• [What the task asks]
Copy the material from the line containing "You are a computer-use" through the end, substituting "call" for "meeting" and changing nothing else. Leave the pictures out.

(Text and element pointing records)

━━━━━━━━━━━━━━━━━━━━

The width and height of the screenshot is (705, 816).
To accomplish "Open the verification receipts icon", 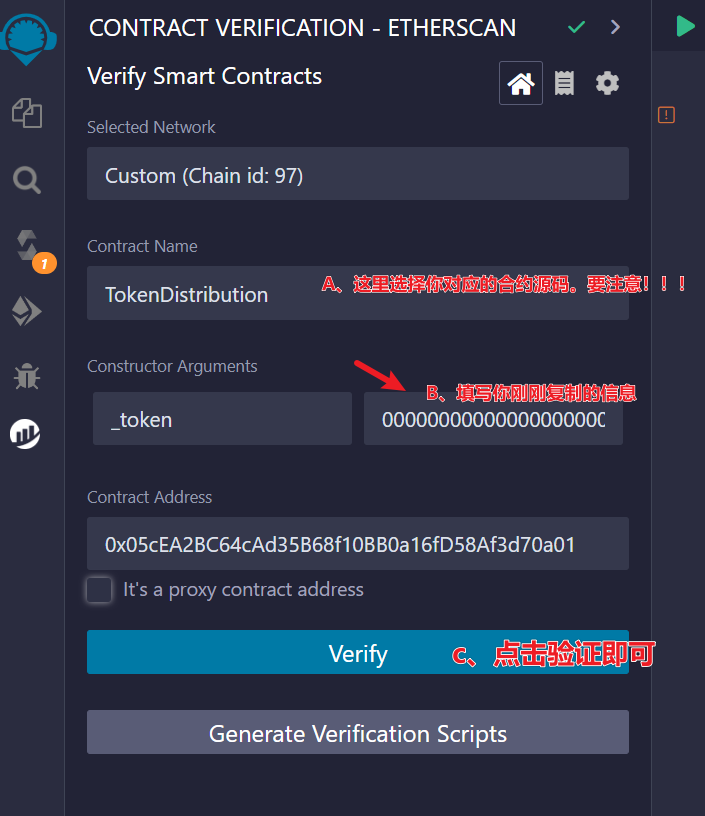I will 564,83.
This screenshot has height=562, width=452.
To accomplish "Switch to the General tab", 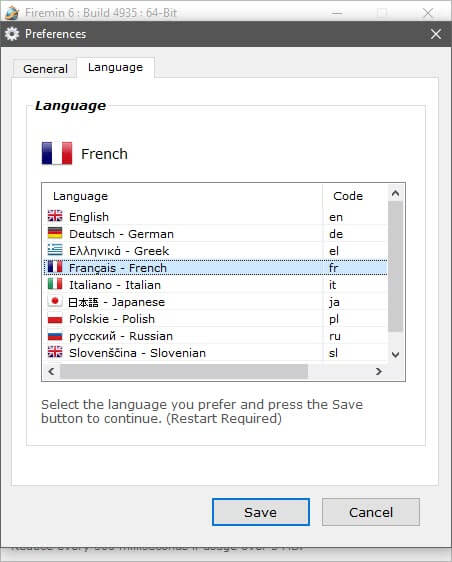I will (45, 68).
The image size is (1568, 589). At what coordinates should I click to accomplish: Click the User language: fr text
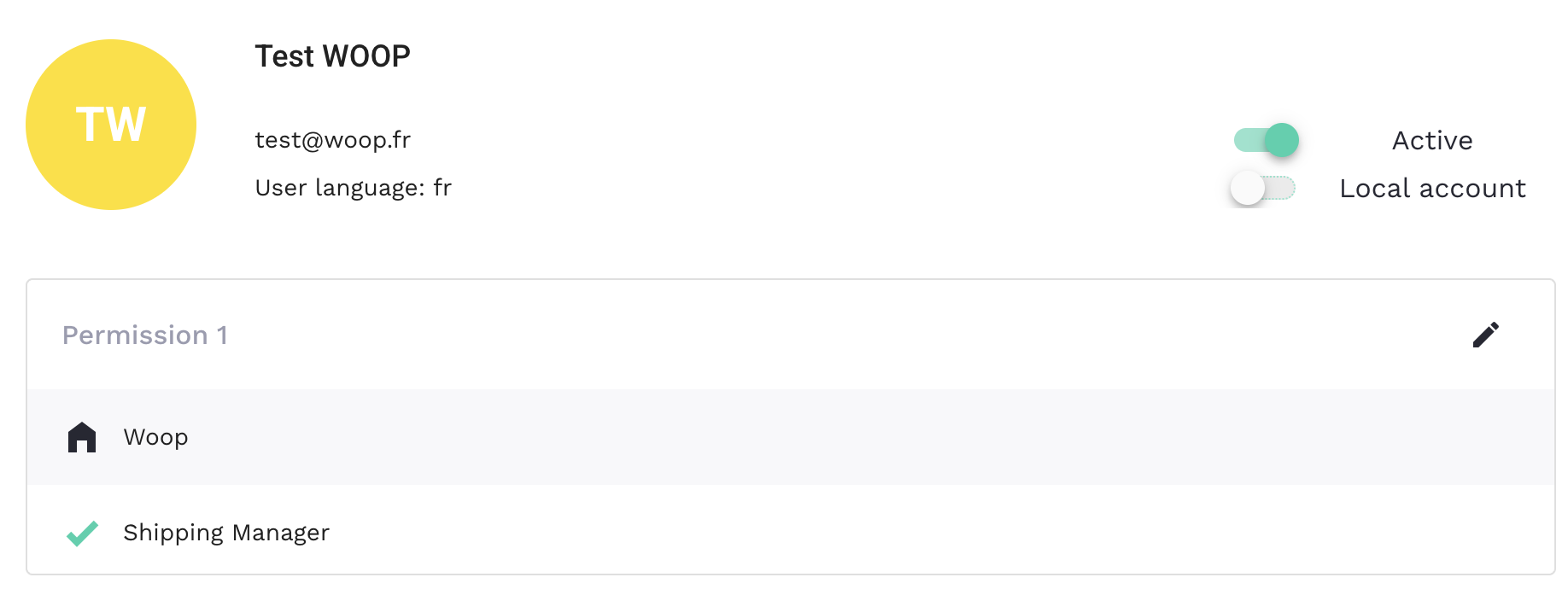coord(354,188)
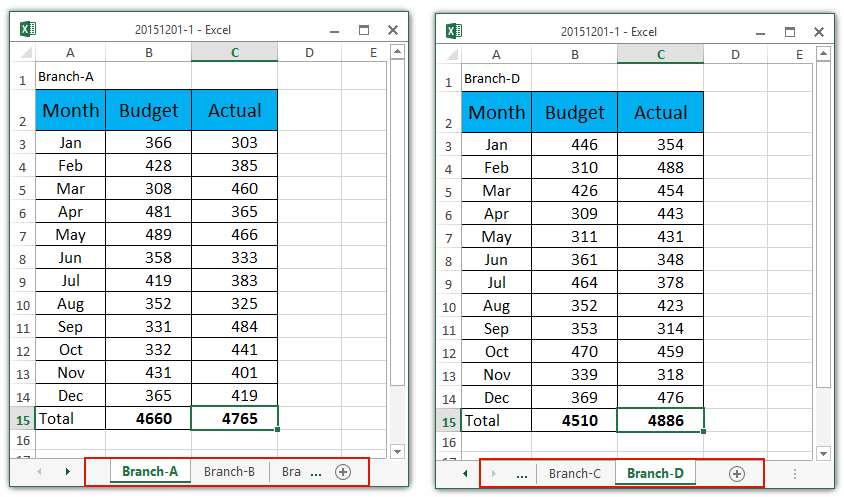Select row 15 header in Branch-D window
The image size is (844, 497).
coord(447,421)
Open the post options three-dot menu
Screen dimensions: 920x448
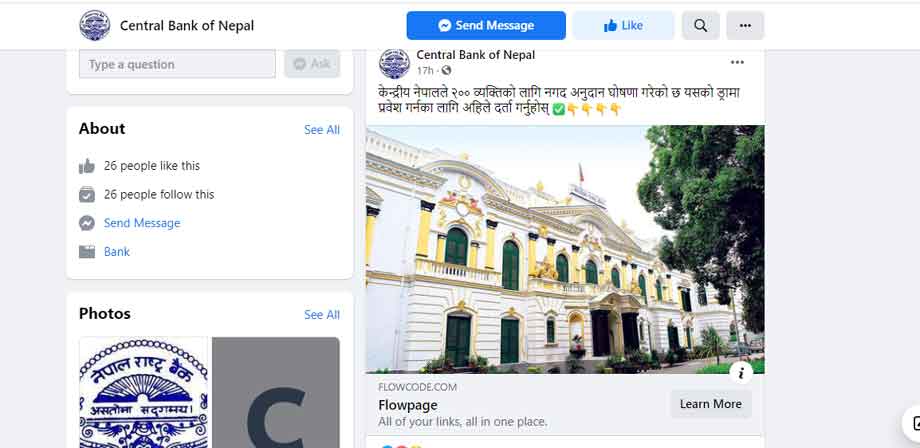click(x=737, y=62)
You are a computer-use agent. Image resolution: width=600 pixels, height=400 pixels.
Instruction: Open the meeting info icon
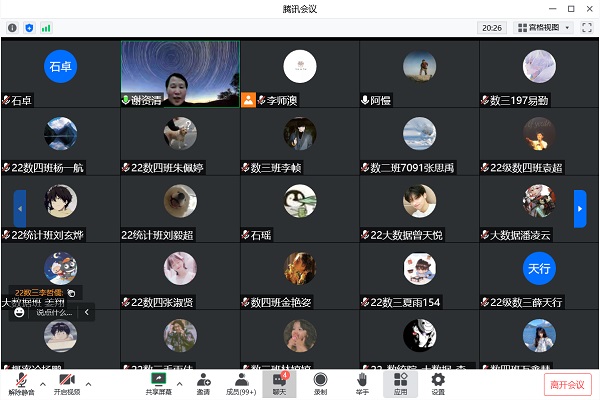pyautogui.click(x=12, y=28)
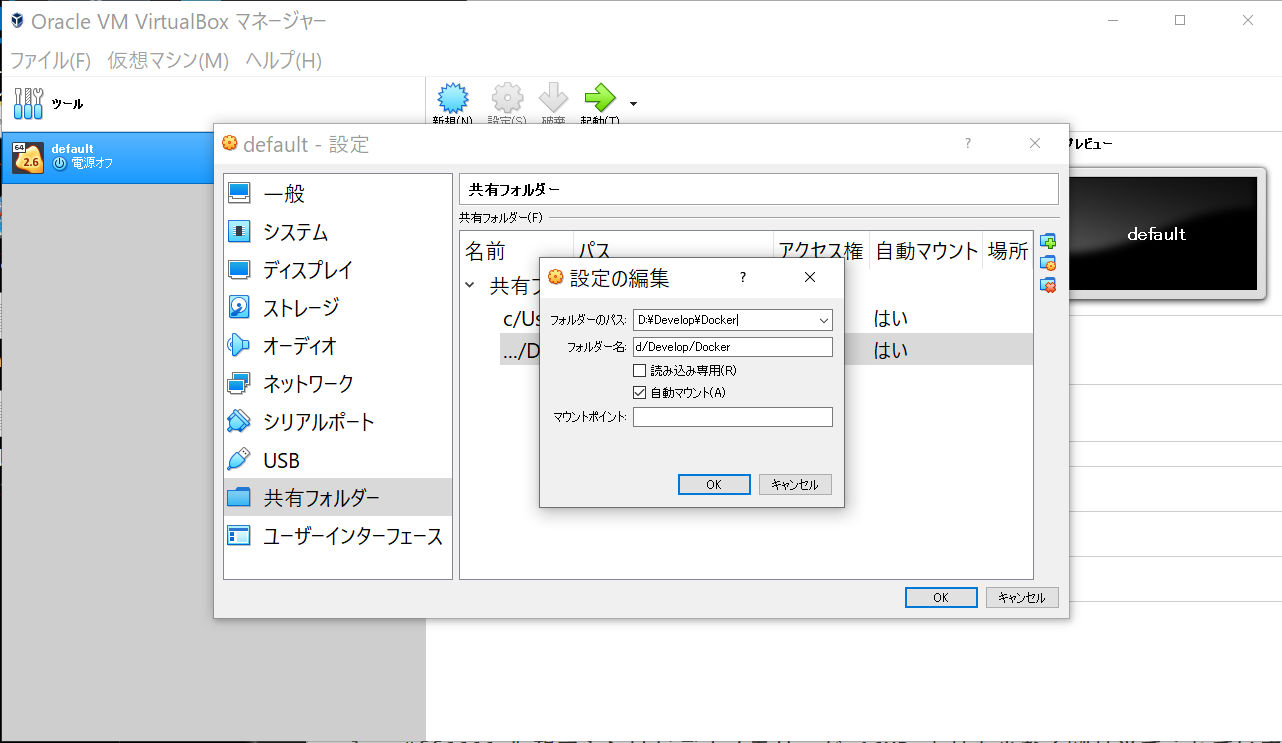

━━━━━━━━━━━━━━━━━━━━

• [Task solution]
You are a computer-use agent. Image resolution: width=600 pixels, height=400 pixels.
Instruction: Open the call info icon
pyautogui.click(x=12, y=28)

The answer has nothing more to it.